Bibliographic record
Abstract
Mycotoxins are toxic secondary fungal metabolites that commonly contaminate crops and food by-products and thus, animal feed. Ingestion of mycotoxins can lead to mycotoxicosis in both animals and humans, and at subclinical concentrations may affect animal production and adulterate feed and animal by-products. Mycotoxicity mechanisms of action (MOA) are largely unknown, and co-contamination, which is often the case, raises the likelihood of mycotoxin interactions. Mitigation strategies for reducing the risk of mycotoxicity are diverse and may not necessarily provide protection against all mycotoxins.
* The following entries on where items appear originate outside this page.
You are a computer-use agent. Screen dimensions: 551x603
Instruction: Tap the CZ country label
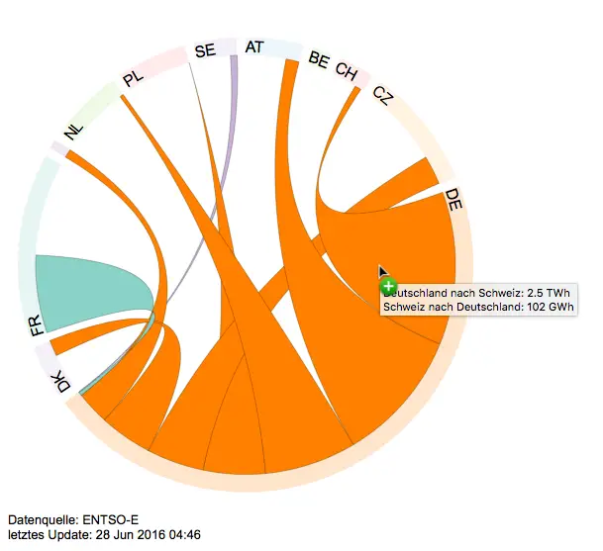pos(382,96)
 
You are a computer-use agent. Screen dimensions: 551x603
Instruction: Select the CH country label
pos(347,70)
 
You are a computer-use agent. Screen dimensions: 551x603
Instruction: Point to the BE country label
pos(319,59)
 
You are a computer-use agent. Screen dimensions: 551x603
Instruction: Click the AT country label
pos(254,46)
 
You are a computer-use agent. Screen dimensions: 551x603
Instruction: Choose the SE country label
pos(205,50)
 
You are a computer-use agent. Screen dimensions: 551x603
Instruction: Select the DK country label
pos(62,383)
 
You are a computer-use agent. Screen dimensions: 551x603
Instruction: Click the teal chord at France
pos(89,287)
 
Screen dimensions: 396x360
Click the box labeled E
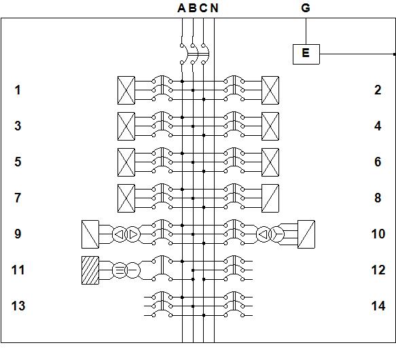point(306,54)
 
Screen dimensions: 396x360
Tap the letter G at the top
point(306,8)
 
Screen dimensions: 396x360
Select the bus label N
point(214,8)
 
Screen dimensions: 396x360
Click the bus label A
point(181,8)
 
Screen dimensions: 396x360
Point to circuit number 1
point(18,90)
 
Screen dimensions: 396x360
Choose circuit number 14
point(378,306)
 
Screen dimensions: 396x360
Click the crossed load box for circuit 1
point(126,90)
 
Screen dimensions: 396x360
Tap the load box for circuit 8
point(270,198)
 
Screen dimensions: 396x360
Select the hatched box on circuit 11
point(90,270)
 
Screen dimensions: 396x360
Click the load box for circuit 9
point(90,234)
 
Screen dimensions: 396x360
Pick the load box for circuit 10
point(306,234)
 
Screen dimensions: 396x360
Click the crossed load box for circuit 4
point(270,126)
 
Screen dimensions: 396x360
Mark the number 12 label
point(378,270)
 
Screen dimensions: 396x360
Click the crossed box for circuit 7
point(126,198)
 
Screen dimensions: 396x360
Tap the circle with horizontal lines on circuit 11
point(120,270)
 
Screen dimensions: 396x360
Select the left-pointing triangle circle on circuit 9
point(120,234)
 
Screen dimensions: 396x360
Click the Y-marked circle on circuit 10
point(277,234)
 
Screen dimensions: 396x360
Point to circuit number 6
point(378,162)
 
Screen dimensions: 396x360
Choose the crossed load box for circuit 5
point(126,162)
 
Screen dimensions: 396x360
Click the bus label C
point(203,8)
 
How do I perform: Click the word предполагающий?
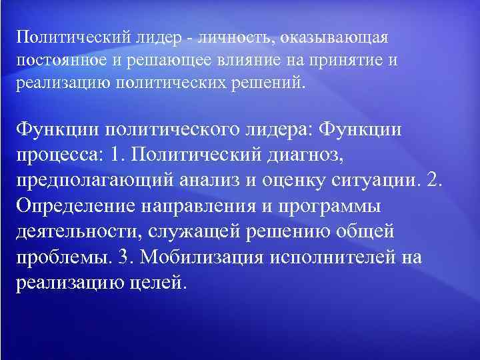pos(93,181)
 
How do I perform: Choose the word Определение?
pos(73,206)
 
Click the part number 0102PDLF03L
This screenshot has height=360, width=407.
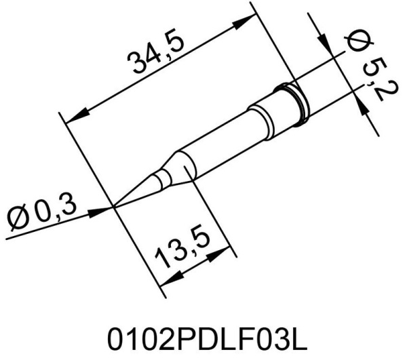point(203,338)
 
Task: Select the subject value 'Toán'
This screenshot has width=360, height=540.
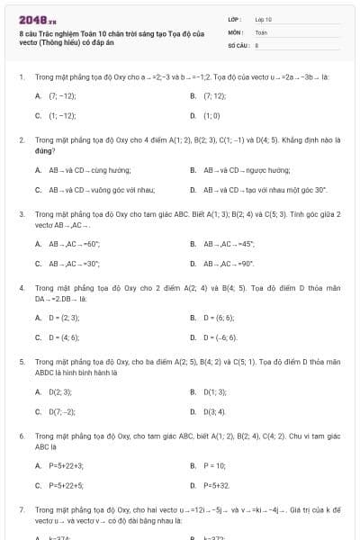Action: coord(261,32)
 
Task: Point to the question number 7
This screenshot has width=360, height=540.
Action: coord(21,509)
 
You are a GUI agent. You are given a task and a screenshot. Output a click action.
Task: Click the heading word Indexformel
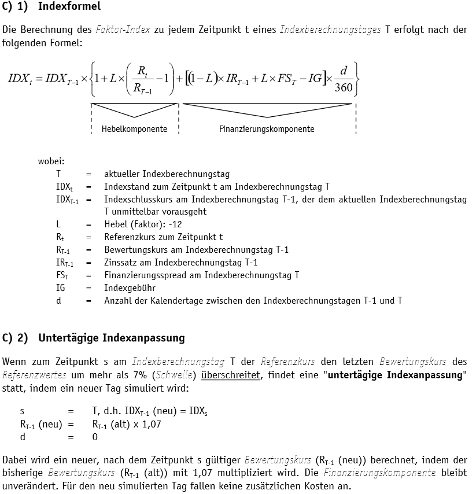(69, 6)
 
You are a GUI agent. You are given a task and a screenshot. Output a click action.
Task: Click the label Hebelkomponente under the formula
(134, 129)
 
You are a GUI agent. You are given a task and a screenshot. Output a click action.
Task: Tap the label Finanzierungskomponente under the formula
(267, 129)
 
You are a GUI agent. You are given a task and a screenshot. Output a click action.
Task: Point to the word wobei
(51, 161)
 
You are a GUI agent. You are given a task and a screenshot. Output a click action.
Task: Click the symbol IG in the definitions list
(61, 287)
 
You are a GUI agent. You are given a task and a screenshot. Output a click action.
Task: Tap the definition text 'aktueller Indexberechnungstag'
(167, 174)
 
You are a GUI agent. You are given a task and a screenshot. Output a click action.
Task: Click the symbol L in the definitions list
(58, 224)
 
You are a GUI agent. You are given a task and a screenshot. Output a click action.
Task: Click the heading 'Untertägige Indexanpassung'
(111, 337)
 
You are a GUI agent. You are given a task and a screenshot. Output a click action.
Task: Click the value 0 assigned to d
(95, 437)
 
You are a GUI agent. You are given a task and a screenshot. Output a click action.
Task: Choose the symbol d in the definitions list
(58, 300)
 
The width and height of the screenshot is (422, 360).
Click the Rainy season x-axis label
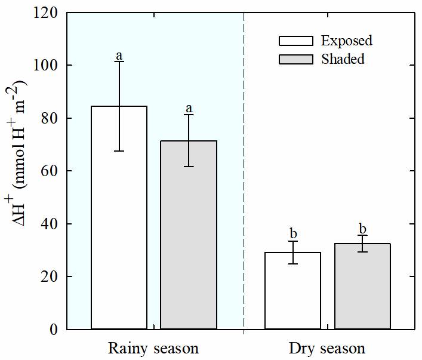coord(153,348)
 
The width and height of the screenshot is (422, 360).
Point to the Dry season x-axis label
coord(326,348)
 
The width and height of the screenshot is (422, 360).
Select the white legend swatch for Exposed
coord(295,41)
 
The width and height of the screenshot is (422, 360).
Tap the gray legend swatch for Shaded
coord(295,59)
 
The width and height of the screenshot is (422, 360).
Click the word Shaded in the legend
coord(343,59)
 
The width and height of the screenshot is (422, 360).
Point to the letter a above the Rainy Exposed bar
coord(119,56)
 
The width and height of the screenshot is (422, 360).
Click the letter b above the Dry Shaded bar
coord(362,229)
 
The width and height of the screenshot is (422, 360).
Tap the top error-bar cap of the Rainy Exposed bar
coord(119,61)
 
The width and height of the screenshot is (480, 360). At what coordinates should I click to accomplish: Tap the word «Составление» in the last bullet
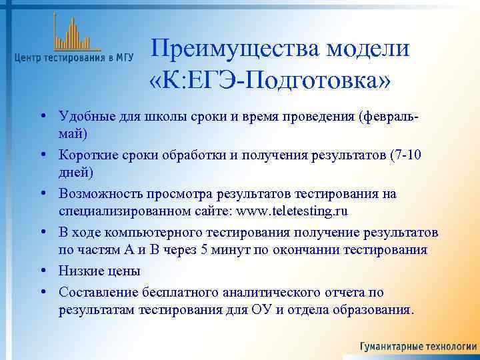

These factors, as well as the species-specific risk of toxicity, collectively make an assessment of exposure, toxicity, and risk mitigation very challenging and costly; thus, in-vitro cell culture models provide a useful tool for their initial assessment. Since ingestion is the most common route of mycotoxin exposure, the intestinal epithelial barrier comprised of epithelial cells (IECs) and immune cells such as macrophages, represents ground zero where mycotoxins are absorbed, biotransformed, and elicit toxicity. This article aims to review different in-vitro IEC or co-culture models that can be used for assessing mycotoxin exposure, toxicity, and risk mitigation, and their suitability and limitations for the safety assessment of animal foods and food by-products.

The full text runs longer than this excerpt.